Common mistakes and pitfalls
- Waiting until you receive an IRS notice. A disclosure made after the IRS has actual knowledge usually loses VDP protections and may trigger larger penalties.
- Self-submitting incomplete disclosures without professional review. Incomplete paperwork or admissions can increase exposure.
- Assuming one-size-fits-all. Offshore issues, missed FBARs, payroll or sales tax errors, and state tax liabilities can require different programs or agreements.
Costs and penalties: what to expect
There is no single fee for a VDP. Expect to pay:
- Back taxes and statutory interest for the relevant years.
- Program-specific reduced penalties (or standard penalties if you don’t qualify for reduced treatment).
- Professional fees for CPAs, tax attorneys, or enrolled agents.
Example: under Streamlined Procedures, qualifying taxpayers may avoid accuracy-related penalties or willful FBAR penalties but still must pay taxes and interest for the years involved (see IRS Streamlined Filing Compliance Procedures).
State-level voluntary disclosure programs
Many states operate voluntary disclosure programs for unpaid state income, sales, or use taxes. Terms and protections differ by state—some waive penalties or offer limited look-back periods. If your issue involves state tax, don’t assume federal enrollment covers state exposure; review the state’s VDP and consider dual submissions where appropriate. FinHelp’s overview of State Voluntary Disclosure Programs provides a state-focused checklist and links.
Real-world scenarios (anonymized)
- Foreign-account reporting: a retired couple discovered decades of missed FBARs after a financial review. Under Streamlined Procedures they filed amended returns and FBARs, paid back taxes plus interest, and avoided criminal exposure because the IRS found their noncompliance non-willful.
- Small business misreporting: a business owner corrected misclassified contractor payments before an audit.
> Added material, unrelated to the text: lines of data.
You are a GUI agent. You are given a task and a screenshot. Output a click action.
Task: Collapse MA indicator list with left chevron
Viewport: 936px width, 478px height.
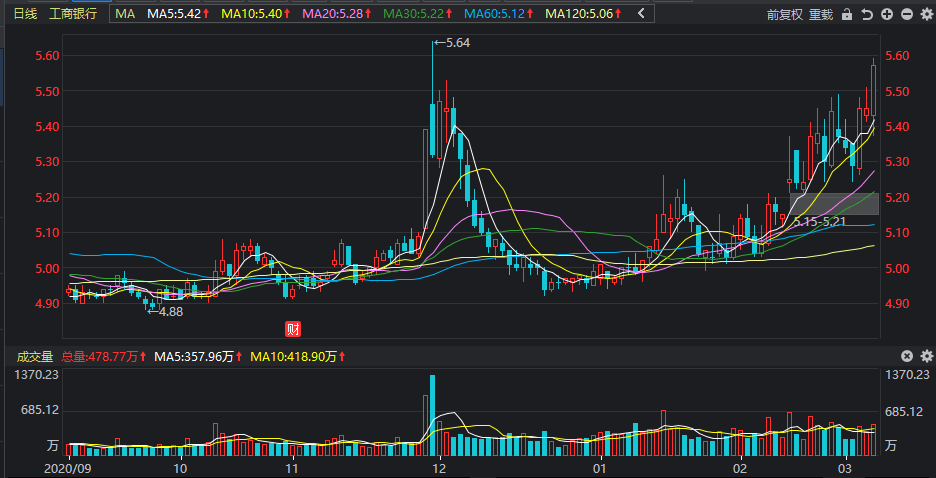point(641,14)
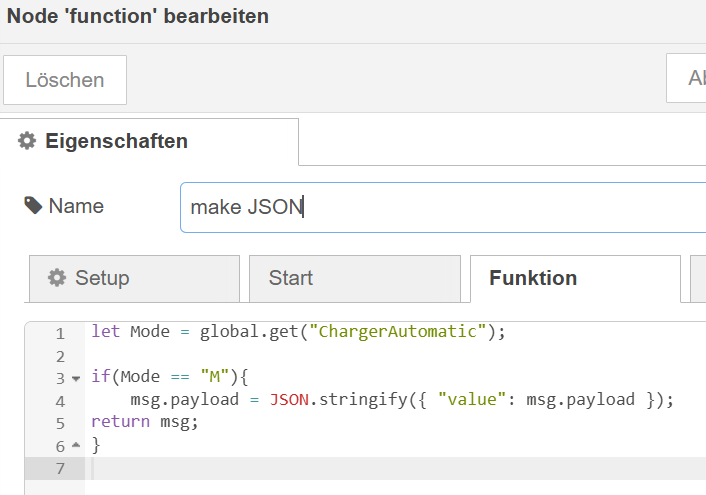Click line number 1 in the gutter
The image size is (706, 495).
tap(60, 333)
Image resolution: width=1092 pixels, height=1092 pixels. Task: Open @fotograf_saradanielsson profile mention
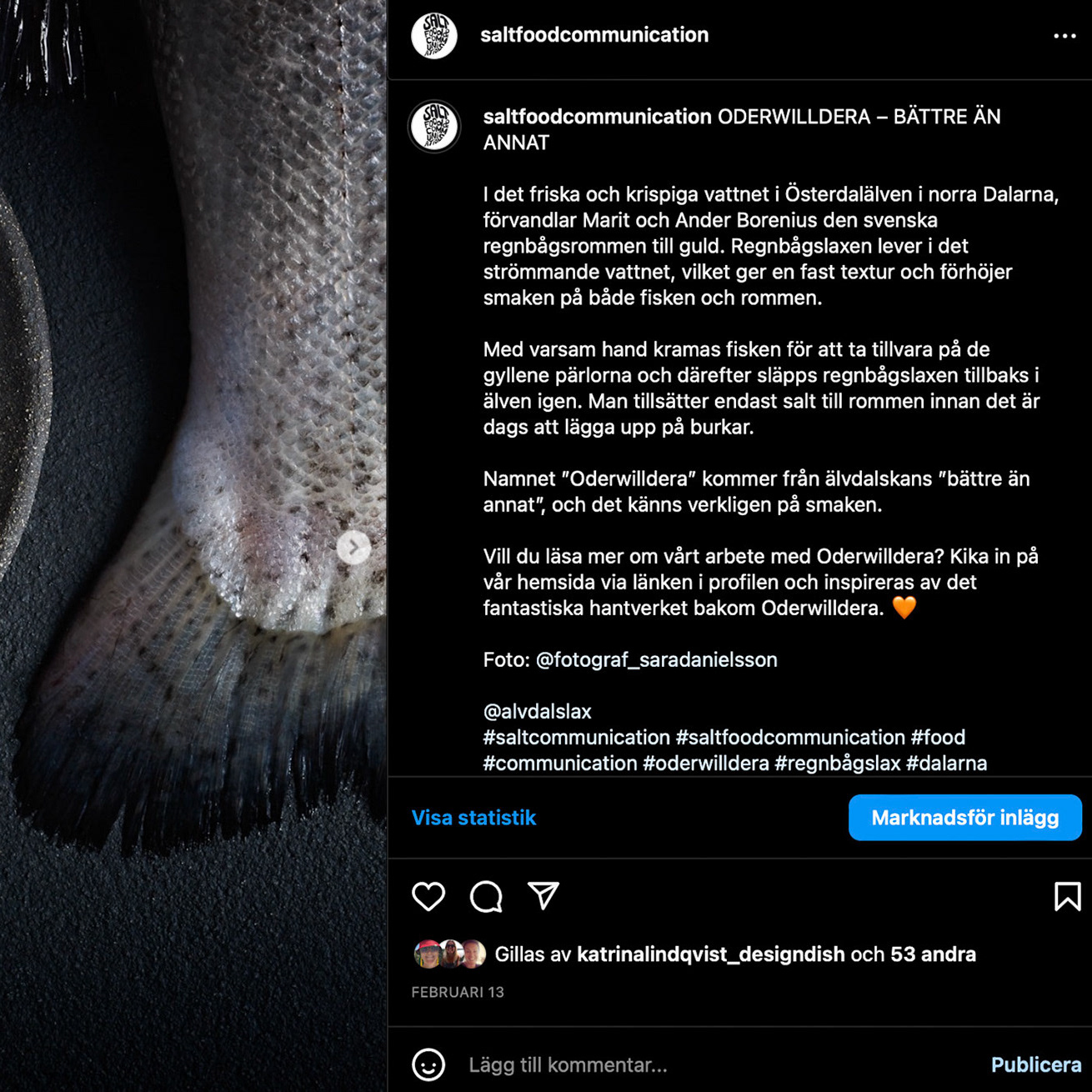[656, 659]
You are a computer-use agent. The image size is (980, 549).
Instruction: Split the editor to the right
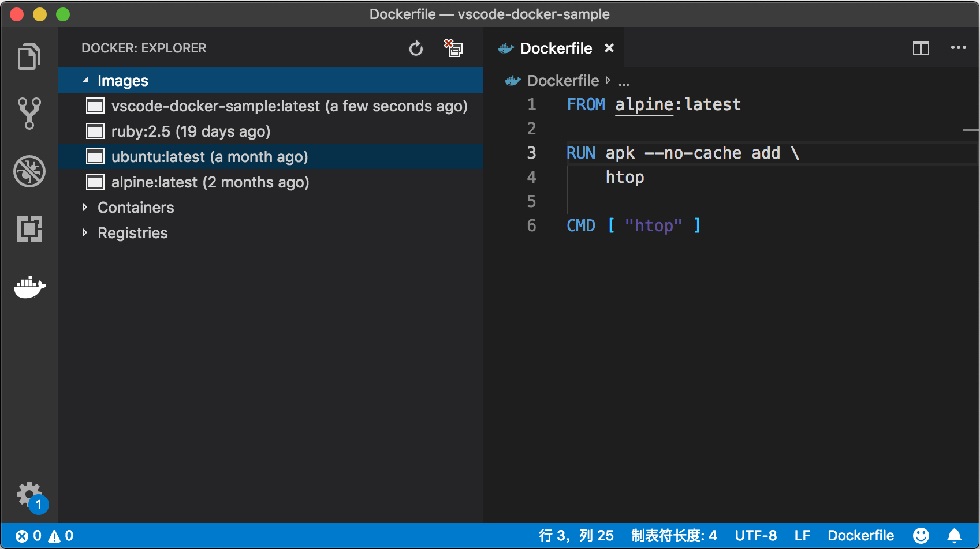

The state VDP reduced penalties and limited the look-back period, lowering the total exposure.
These cases reflect outcomes I’ve seen as a CPA: speed, documentation, and the right program selection shape results.
Practical checklist before you act
- Stop and gather records: tax returns, bank statements, ledgers, and foreign account statements.
- Consult a specialist (CPA or tax attorney) with voluntary disclosure experience.
- Don’t sign or file admissions without counsel.
- Ask whether the issue is likely non-willful (makes Streamlined options possible) or might be treated as willful.
- Coordinate federal and state disclosures where relevant.
Further reading and authoritative resources
- IRS Voluntary Disclosure Practice (Criminal Investigation): https://www.irs.gov/compliance/criminal-investigation/voluntary-disclosure-practice
- IRS Streamlined Filing Compliance Procedures: https://www.irs.gov/individuals/international-taxpayers/streamlined-filing-compliance-procedures
- FinHelp articles: Voluntary Disclosures: When and How to Report Past Noncompliance, How Voluntary Disclosure Programs Can Resolve Offshore Account Issues
Professional disclaimer
This article is educational and not individualized tax advice. Every taxpayer’s facts are different. Consult a licensed CPA or tax attorney before starting a voluntary disclosure. IRS rules and program details can change; check IRS.gov or your tax advisor for current guidance.
Author note: In my 15+ years helping clients with disclosure matters I’ve found that starting the process early and working with experienced counsel produces the most favorable outcomes—both financially and in terms of future tax certainty.